Yesterday was our first full bee day. Frank and I kitted up in full beekeeping gear in preparation for cleaning off the outside of the hives. Both of us wear boots, jeans and disposable painters coveralls (with handy elastic bands on the wrists and ankles stopping bees from working their way up arms and legs) over top of our clothing.
Frank bought the fancy hoodie and long, elegant gloves to complete his ensemble.
I’m trying a scaled down version of hat (just a veil over an old straw hat) and gloves (soft leather gloves designed for concrete workers and the like). I’m confident the hat will be fine. The bees could more easily crawl between the collar of my jumpsuit and the veil but they probably won’t. The lack of a body to my hat means I’m choosing to wear 2 shirts so the bees can’t sting through. A heavy work-shirt (which I don’t own) would work just as well.

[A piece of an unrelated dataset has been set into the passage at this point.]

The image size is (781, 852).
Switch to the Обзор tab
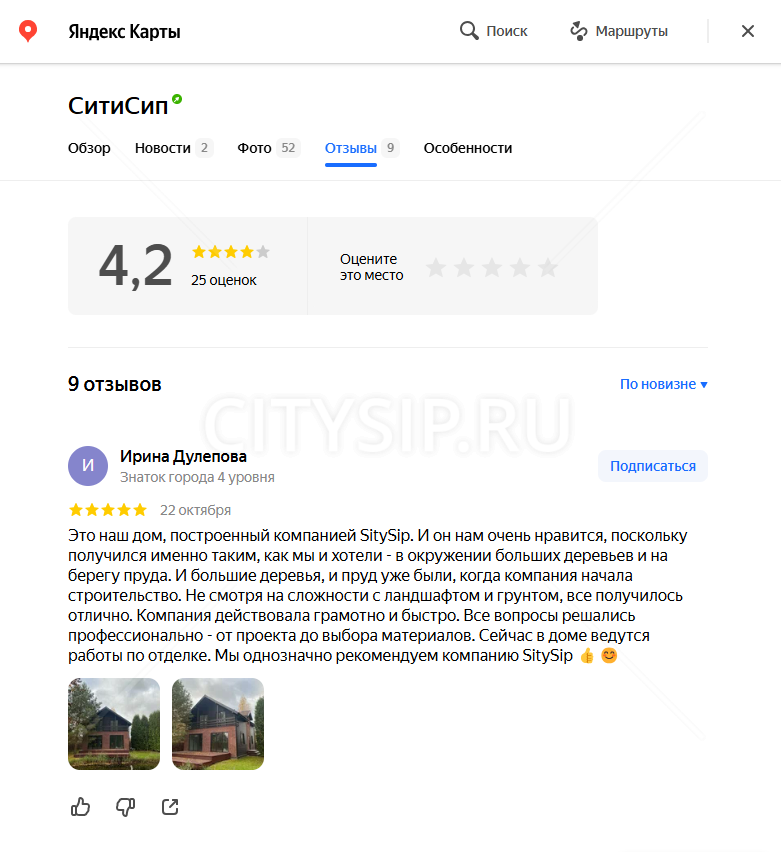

The gloves are still an open question. My finger work is going to be rather inhibited but I don’t think I’ll need to do needlepoint while caring for the bees. The real problem is the wrists are short so I have to work on a way to keep that sensitive skin from being exposed. I’ve made myself a cuff with velcro to extend the glove and keep it close to my skin. This is a work in progress. I may scale up and forget budget beekeeping if I find wrist stings become frequent.
After gearing up we went down and finished removing all that messy tape that surrounded the hives and Frank swept the outside of the hives – they had spider webs and dust all over. The bees were everywhere but not particularly aggressive (I certainly didn’t feel under attack).
Then we stepped back to watch. They flew out and around the hive. They carried pollen in. They hung around the entrance chatting (or whatever bees do at the entrance to their hive). It all seemed pretty normal bee-like stuff to me.
The chickens really couldn’t be bothered making a fuss about the newcomers (ignore them and they’ll go away perhaps?). Bronwyn chose the bed about a metre in front of the hives to take a dust bath. That Bronwyn is the daredevil of my girls! The others did what chickens do when there aren’t about 200 million bees (it seems like that many to me) zooming around and chose to do it right in front of the bees. Not all day, but frequent enough for me to be confident that bees don’t bother chickens (and vice versa).
For the rest of the day we left the bees alone with the exception of a few inspection tours (yep, bees kept flying in, flying out and hanging around doing nuttin’). How long does it take for bees to recover from jetlag?